▸ **Problem set**
A. List every city or town named in the passage on the 1970 Colorado aviation accident.
B. Write out everything in the passage on the 1970 Colorado aviation accident from "1970 aviation accident" down to "under medical care.".
C. Extend the passage on the 1970 Colorado aviation accident beyond its final sentence.

Segment Start: Exercise passage

1970 aviation accident in Colorado

In clear and calm weather in Colorado at 1:14 p.m. MDT on Friday, October 2, 1970, a chartered Martin 4-0-4 airliner crashed into a mountain eight miles (13 km) west of Silver Plume. Operated by Golden Eagle Aviation Inc., the twin-engine propliner carried 37 passengers and a crew of three, of whom 29 were killed at the scene and two later died of their injuries while under medical care.

It was one of two aircraft carrying the 1970 Wichita State Shockers football team to Logan, Utah for a game against Utah State. The second aircraft flew a conventional route and arrived safely in Utah. Pilot error, including inadvisable in-flight decisions and inadequate preflight planning, was identified as the probable cause of the crash.

==Background==
About three months before the crash, Wichita State University contracted with Golden Eagle Aviation to supply a Douglas DC-6B to fly the team to away games for the 1970 season. The four-engined DC-6 was a large, powerful aircraft that could accommodate the entire team. Golden Eagle Aviation did not own the DC-6, but had an arrangement with the Jack Richards Aircraft Company to use it. After the agreements were made, the DC-6 was damaged in a windstorm, rendering it unavailable for use. A pair of Martin 4-0-4s, neither of which had flown since 1967, were recertified for flight. On October 2, 1970, these planes were ferried from the Jack Richards facilities in Oklahoma City to Wichita in place of the DC-6.

==Initial leg==
Upon arrival in Wichita, the two aircraft were loaded with luggage and the passengers boarded. The plane took flight and headed west to a refueling stopover in Denver at Stapleton Airport, from where it would continue to Logan Airport in northern Utah.

Segment End: Exercise passage
Segment Start: Given data

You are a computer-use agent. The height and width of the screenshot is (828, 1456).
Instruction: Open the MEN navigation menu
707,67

Segment End: Given data

▸ **Numbered responses**
A. Silver Plume, Logan, Oklahoma City, Wichita, Denver

B.
1970 aviation accident in Colorado

In clear and calm weather in Colorado at 1:14 p.m. MDT on Friday, October 2, 1970, a chartered Martin 4-0-4 airliner crashed into a mountain eight miles (13 km) west of Silver Plume. Operated by Golden Eagle Aviation Inc., the twin-engine propliner carried 37 passengers and a crew of three, of whom 29 were killed at the scene and two later died of their injuries while under medical care.

C.
The two aircraft were dubbed "Gold" and "Black" after the school colors. "Gold," the aircraft that later crashed, carried the starting players, head coach, and athletic director, as well as their wives, other administrators, boosters, and family. The designated "Black" plane transported the reserve players, assistant coaches, and other support personnel.

Ronald G. Skipper, the 35-year-old president of Golden Eagle Aviation, was the pilot flying "Gold." Although occupying the left seat, he was acting in the capacity of a first officer because he did not have a type rating on the Martin 4-0-4. During the flight to Denver, he visited passengers in the cabin, advising them that after refueling they would take a scenic route near Loveland Ski Area and Mount Sniktau, the proposed alpine skiing venues for the 1976 Winter Olympics, recently awarded to Denver in May. The captain of the "Gold" aircraft was 27-year-old Daniel E. "Danny" Crocker, who occupied the right seat. The other crew flying the "Black" aircraft adhered to the original flight plan and took a more northerly route, heading north from Denver to southern Wyoming then west, using a designated airway. Although less scenic, this route allowed more time to gain altitude for the climb over the Rocky Mountains.

==Accident sequence==
While the aircraft was refueled and serviced in Denver, Skipper purchased aeronautical sectional charts for the planned scenic route. In his testimony before the National Transportation Safety Board (NTSB), Skipper asserted that he had intended to use the charts to identify landmarks and objects of interest to the passengers. The NTSB's report concluded that the crew did not allow enough time for the charts to be studied properly to avoid high terrain before takeoff commenced. After takeoff in clear weather, the two aircraft took divergent paths away from Denver.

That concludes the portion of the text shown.